# To do
Reproduce the listing below verbatim, from the line containing "This screenshot has width=1190, height=530." through the line containing "will [x=277, y=242].", both included.

# Entries
┄┄┄┄┄┄┄┄┄┄┄┄┄┄┄┄┄┄┄┄
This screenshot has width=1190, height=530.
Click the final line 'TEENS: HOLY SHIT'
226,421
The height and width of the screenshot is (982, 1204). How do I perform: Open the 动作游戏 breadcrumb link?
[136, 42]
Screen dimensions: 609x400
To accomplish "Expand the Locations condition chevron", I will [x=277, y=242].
┄┄┄┄┄┄┄┄┄┄┄┄┄┄┄┄┄┄┄┄
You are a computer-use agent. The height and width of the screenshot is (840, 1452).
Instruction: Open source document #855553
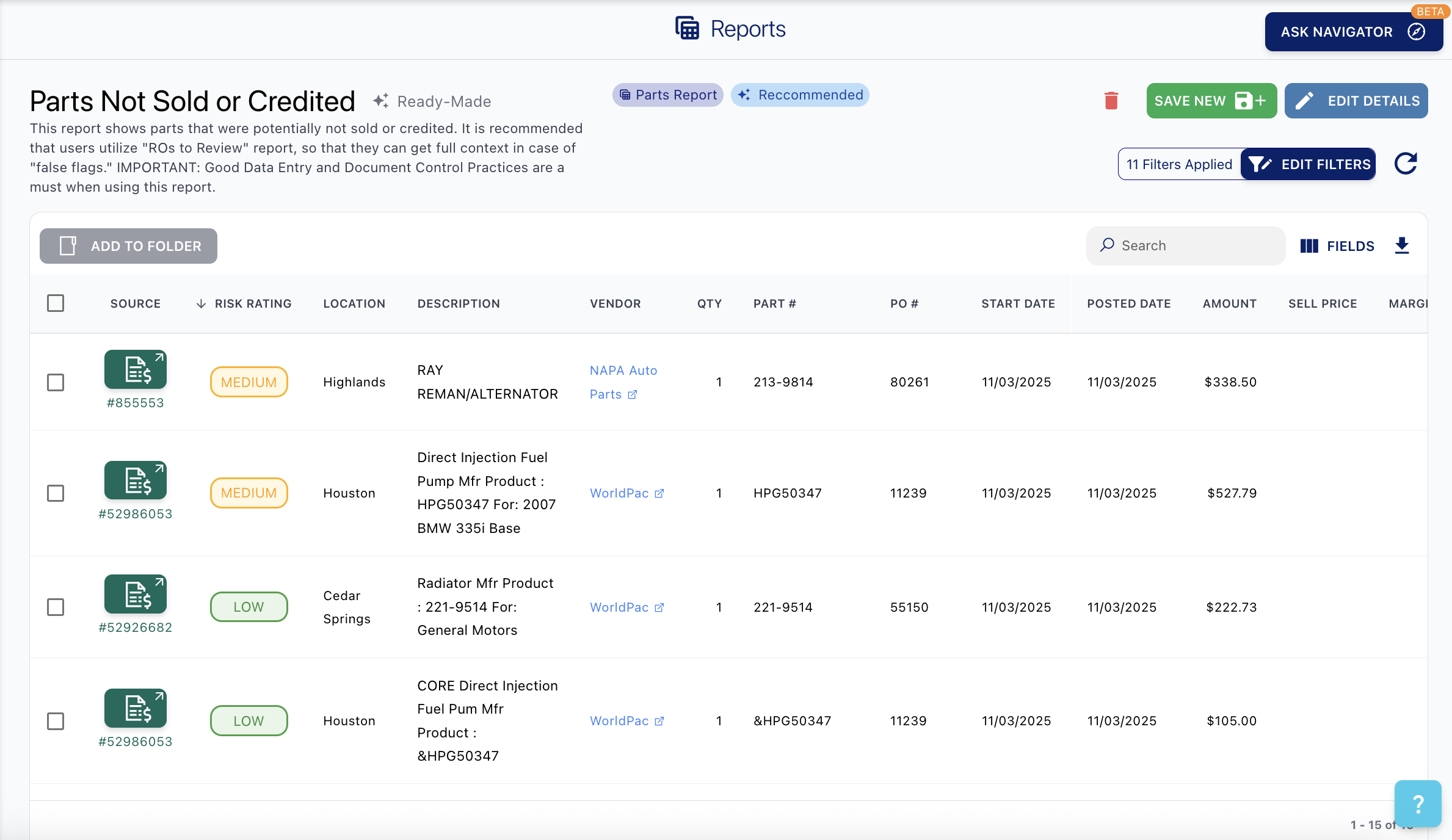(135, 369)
┄┄┄┄┄┄┄┄┄┄┄┄┄┄┄┄┄┄┄┄
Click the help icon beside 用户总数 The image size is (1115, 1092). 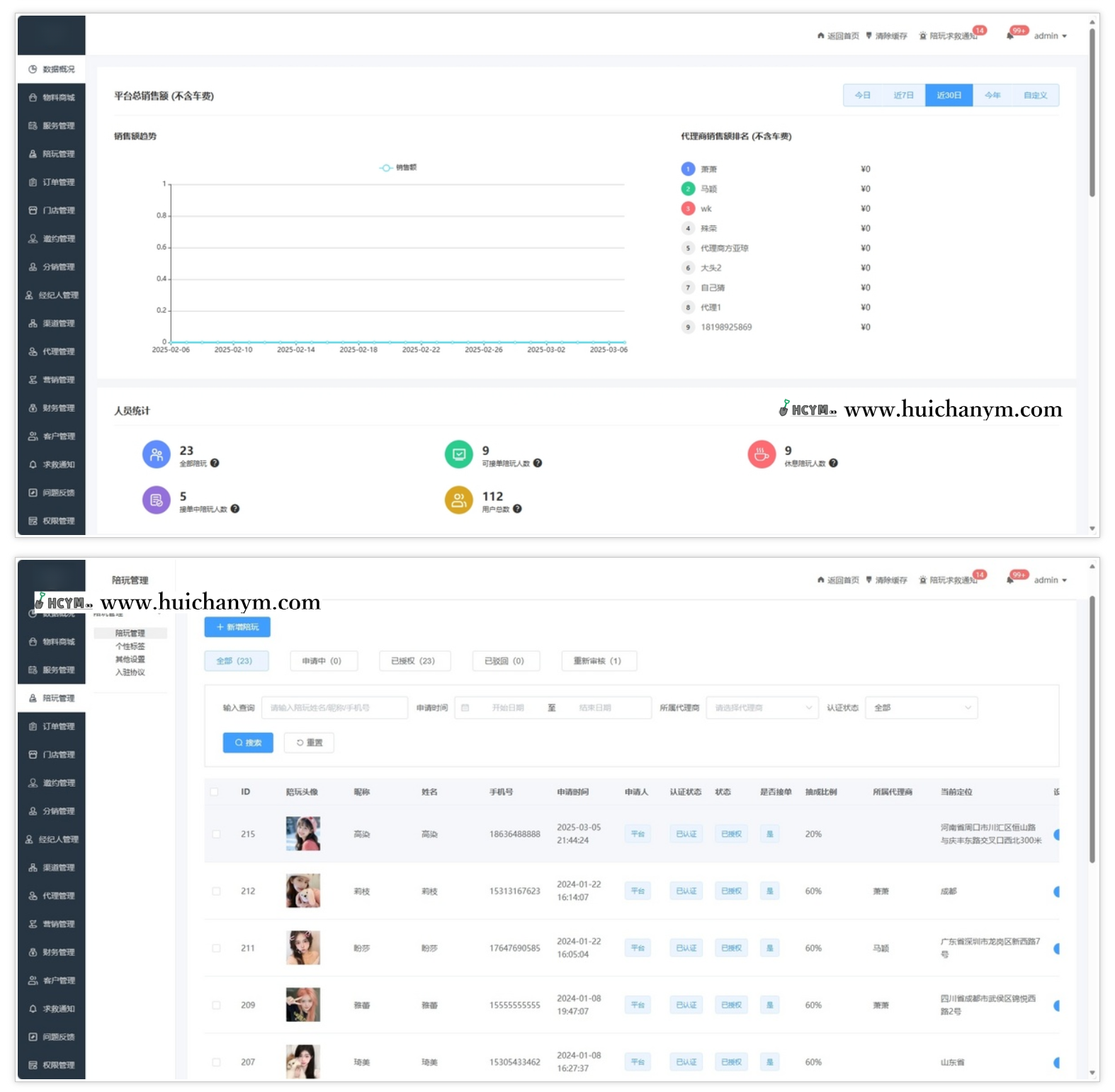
┄┄┄┄┄┄┄┄┄┄┄┄┄┄┄┄┄┄┄┄
# Output for this exercise
This screenshot has width=1190, height=530.
Click the final line 'TEENS: HOLY SHIT'
226,421
The height and width of the screenshot is (982, 1204). How do I perform: Open the 动作游戏 breadcrumb link?
[136, 42]
Screen dimensions: 609x400
To accomplish "Expand the Locations condition chevron", I will [x=277, y=242].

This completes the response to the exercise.